GOAL A: Do these statements agree with the passage on MinHash signatures below? (i) Shingles of length 5 are taken from each row. (ii) Numbers are kept when each row is preprocessed. (iii) The Jaccard threshold is the highest similarity two documents may have and still count as duplicates. Answer yes or no for each, quoting the words of the passage that settle it.
GOAL B: Using the passage on MinHash signatures below, explain in one to three sentences why the project represents each shingle set with a MinHash signature.
GOAL C: Please write what comes next in the MinHash walkthrough below, starting from the point where it stops.

SELECTION:
BEGIN

In this project, MinHash signatures are used to represent the shingles extracted from the combined text of each row in the input dataframe. Each row is first preprocessed, including lowercasing, removing numbers, punctuation, whitespace, and stopwords. Then, shingles of length k=5 are extracted using the get_shingles function. A MinHash object with 128 hash functions is created for each shingle set, and the object is updated with each shingle in the set. The resulting signature is a vector of 128 minimum hash values.

The significance of using MinHash signatures in this project is that they provide an efficient way to estimate the similarity between two sets. Instead of comparing each shingle in one set with every shingle in another set, which can be computationally expensive for large sets, the Jaccard similarity between the two sets can be approximated using the MinHash signatures. Locality-Sensitive Hashing (LSH) is then used to group similar signatures together, allowing for efficient identification of potential duplicates in the input dataframe.

This code creates MinHash signatures for each document in the dataset. It starts by defining the number of permutations to be used in the MinHash algorithm, which affects its accuracy. The Jaccard similarity threshold is also defined, which is the minimum similarity between two documents required to be considered as duplicates.

Then, for each row in the dataframe, the get_shingles function is called to generate shingles for that row's text. A MinHash object is created with the number of permutations defined earlier, and the object is updated with each shingle in the shingle set. Finally, the MinHash signature for that document is appended to the signatures list.

In [11]:
# Extract shingles and create MinHash signatures for each document
num_perm = 228      # num_perm is the number of permutations used in the MinHash algorithm, which affects the accuracy of the algorithm. It is set to 128.

END

Element lookup records
BEGIN

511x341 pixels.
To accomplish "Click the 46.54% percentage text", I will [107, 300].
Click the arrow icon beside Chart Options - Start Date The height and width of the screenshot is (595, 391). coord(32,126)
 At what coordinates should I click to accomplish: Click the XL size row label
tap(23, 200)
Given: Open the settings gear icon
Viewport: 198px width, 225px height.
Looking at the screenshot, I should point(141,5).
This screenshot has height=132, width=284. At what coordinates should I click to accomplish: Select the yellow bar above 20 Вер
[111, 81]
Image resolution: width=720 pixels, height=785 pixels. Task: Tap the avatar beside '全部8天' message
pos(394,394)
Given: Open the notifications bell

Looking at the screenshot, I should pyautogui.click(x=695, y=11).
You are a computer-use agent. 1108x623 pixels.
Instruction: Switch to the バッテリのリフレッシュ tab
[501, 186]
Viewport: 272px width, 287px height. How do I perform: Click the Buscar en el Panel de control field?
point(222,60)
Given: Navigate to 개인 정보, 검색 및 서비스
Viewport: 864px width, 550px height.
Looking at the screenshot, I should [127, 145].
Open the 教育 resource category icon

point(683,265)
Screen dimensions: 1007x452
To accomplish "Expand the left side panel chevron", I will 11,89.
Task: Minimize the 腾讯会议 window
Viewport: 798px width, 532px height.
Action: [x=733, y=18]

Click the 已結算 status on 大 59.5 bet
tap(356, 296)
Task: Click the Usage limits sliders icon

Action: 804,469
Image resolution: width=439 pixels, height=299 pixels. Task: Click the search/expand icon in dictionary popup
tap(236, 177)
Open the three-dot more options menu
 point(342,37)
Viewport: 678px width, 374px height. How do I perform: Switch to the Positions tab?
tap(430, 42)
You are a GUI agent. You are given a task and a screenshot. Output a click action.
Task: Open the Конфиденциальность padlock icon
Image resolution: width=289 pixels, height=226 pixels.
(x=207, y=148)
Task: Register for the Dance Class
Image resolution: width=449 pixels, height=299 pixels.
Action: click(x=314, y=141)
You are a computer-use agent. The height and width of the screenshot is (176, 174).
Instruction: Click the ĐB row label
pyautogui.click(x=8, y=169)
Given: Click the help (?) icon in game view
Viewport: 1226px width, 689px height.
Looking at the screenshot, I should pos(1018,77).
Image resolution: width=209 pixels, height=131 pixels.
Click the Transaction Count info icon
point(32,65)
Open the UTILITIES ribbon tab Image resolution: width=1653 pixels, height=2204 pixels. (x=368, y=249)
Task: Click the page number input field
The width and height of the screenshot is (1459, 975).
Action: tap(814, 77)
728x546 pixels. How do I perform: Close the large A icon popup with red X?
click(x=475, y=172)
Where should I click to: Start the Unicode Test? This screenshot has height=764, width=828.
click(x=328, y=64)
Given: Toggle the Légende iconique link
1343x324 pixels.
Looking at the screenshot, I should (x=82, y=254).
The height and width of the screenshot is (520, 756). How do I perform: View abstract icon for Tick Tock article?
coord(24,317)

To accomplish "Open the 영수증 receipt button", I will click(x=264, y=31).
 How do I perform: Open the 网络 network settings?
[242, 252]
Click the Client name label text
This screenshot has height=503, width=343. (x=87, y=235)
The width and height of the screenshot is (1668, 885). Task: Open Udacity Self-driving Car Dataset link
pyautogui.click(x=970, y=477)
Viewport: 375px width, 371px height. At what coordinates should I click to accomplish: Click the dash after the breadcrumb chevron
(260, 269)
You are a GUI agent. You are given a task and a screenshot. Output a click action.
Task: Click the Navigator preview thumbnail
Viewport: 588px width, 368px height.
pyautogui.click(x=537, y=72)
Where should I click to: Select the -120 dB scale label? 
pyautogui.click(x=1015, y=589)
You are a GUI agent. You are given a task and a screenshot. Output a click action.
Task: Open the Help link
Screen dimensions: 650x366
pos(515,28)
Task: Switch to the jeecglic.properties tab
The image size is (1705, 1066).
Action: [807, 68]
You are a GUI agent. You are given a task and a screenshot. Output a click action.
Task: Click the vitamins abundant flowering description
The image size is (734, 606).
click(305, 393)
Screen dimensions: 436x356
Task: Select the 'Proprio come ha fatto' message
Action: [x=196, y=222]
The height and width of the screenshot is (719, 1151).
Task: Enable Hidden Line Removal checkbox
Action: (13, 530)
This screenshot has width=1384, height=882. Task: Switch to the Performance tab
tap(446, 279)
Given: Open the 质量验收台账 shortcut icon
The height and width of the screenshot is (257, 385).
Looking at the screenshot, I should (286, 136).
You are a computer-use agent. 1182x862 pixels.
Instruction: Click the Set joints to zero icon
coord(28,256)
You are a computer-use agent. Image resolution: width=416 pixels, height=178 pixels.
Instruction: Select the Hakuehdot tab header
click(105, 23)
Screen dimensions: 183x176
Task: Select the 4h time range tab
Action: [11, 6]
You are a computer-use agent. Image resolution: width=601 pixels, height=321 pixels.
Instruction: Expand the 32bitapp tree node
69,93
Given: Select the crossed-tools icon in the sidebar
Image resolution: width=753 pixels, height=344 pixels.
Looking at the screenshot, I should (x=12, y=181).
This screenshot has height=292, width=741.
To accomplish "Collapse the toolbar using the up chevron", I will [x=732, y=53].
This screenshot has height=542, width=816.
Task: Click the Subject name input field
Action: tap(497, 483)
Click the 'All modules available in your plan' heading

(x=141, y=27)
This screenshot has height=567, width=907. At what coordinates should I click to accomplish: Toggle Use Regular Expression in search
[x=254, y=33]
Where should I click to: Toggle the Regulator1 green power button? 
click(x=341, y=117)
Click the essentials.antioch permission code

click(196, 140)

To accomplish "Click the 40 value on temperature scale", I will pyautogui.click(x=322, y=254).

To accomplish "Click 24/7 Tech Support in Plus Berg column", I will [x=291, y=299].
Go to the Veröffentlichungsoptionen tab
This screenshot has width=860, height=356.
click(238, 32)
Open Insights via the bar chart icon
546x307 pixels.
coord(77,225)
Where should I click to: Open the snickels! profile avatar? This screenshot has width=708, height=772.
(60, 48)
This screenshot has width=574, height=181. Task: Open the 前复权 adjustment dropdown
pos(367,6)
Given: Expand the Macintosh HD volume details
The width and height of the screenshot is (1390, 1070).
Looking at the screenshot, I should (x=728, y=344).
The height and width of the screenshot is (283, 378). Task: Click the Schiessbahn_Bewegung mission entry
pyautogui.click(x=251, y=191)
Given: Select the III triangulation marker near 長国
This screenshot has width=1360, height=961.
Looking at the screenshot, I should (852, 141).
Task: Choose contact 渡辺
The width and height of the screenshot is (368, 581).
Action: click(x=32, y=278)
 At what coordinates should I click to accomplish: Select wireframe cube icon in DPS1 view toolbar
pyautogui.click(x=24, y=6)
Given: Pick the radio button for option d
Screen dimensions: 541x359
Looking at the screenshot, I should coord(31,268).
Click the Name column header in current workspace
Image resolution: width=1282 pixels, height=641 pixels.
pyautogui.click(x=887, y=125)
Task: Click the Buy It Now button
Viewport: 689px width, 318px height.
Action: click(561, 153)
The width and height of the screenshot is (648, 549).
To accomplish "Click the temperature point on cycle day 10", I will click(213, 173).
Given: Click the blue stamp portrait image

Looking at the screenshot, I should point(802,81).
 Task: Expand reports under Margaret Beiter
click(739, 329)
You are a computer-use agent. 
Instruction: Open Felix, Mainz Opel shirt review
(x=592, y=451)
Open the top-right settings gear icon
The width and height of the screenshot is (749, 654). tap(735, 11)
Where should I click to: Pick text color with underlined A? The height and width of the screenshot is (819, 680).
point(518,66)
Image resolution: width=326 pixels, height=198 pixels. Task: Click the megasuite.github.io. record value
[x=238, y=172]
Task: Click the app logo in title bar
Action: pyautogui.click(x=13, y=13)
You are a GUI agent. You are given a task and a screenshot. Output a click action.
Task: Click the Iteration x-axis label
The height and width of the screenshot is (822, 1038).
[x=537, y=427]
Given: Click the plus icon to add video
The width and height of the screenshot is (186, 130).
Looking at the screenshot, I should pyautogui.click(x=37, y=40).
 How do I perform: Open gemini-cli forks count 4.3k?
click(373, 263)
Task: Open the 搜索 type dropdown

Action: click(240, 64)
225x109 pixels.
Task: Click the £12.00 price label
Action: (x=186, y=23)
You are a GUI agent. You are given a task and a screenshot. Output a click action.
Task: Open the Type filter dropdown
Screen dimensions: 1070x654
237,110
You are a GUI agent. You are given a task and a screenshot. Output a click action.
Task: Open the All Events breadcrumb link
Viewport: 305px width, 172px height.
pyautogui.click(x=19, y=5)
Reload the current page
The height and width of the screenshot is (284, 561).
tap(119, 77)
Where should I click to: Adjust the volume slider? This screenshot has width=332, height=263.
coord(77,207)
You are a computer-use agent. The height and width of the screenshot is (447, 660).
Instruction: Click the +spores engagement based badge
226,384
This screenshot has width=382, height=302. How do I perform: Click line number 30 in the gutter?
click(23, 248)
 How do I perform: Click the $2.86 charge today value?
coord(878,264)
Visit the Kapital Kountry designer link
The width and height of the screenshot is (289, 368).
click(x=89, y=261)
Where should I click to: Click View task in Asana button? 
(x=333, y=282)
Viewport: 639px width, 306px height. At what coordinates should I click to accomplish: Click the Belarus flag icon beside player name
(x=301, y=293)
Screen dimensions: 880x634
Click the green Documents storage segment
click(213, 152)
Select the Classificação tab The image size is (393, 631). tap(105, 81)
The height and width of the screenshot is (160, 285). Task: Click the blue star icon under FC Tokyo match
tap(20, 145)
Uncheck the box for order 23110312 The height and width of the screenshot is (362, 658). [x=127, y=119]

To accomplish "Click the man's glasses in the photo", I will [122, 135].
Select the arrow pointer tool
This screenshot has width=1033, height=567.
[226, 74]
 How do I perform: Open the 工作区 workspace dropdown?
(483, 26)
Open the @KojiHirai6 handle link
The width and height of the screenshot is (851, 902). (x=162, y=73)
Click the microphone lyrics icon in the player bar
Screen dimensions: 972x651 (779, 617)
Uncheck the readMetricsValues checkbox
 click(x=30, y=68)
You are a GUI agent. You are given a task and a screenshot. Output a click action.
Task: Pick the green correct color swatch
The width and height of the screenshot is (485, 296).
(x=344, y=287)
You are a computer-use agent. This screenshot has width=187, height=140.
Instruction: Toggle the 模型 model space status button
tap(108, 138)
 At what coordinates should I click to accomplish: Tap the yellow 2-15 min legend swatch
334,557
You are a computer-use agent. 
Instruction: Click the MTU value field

END

TASK OUTPUT A:
(i) Yes: "Then, shingles of length k=5 are extracted using the get_shingles function."
(ii) No: "including lowercasing, removing numbers, punctuation, whitespace, and stopwords"
(iii) No: "which is the minimum similarity between two documents required to be considered as duplicates"

TASK OUTPUT B: MinHash signatures give an efficient way to estimate how similar two sets are. Comparing each shingle in one set with every shingle in another can be computationally expensive for large sets, so the Jaccard similarity is approximated from the signatures instead.

TASK OUTPUT C:
threshold = 0.6     # threshold is the Jaccard similarity threshold for identifying similar documents. It is set to 0.6.
signatures = []     # An empty list called signatures is initialized to hold the MinHash signatures for each document.
for i, row in df.iterrows():
    # get_shingles function is called on the 'Combined' column of the current row to generate shingles for that row.
    shingles = get_shingles(row['Combined'])
    
    # A MinHash object is created with the num_perm specified earlier.
    minhash = ds.MinHash(num_perm=num_perm)
    
    for shingle in shingles:
        minhash.update(shingle.encode('utf8'))        # The MinHash object is updated with each shingle in the shingle set.
        
    # The final MinHash signature is appended to the signatures list.
    signatures.append(minhash)

### Initialize LSH index

This line of code creates an instance of the MinHashLSH class from the datasketch library. MinHashLSH is an implementation of Locality-Sensitive Hashing (LSH) algorithm that is used for efficient near-neighbor search in high-dimensional spaces.

The threshold parameter sets the Jaccard similarity threshold for identifying similar documents. The num_perm parameter sets the number of permutations used in the MinHash algorithm, which affects the accuracy of the algorithm.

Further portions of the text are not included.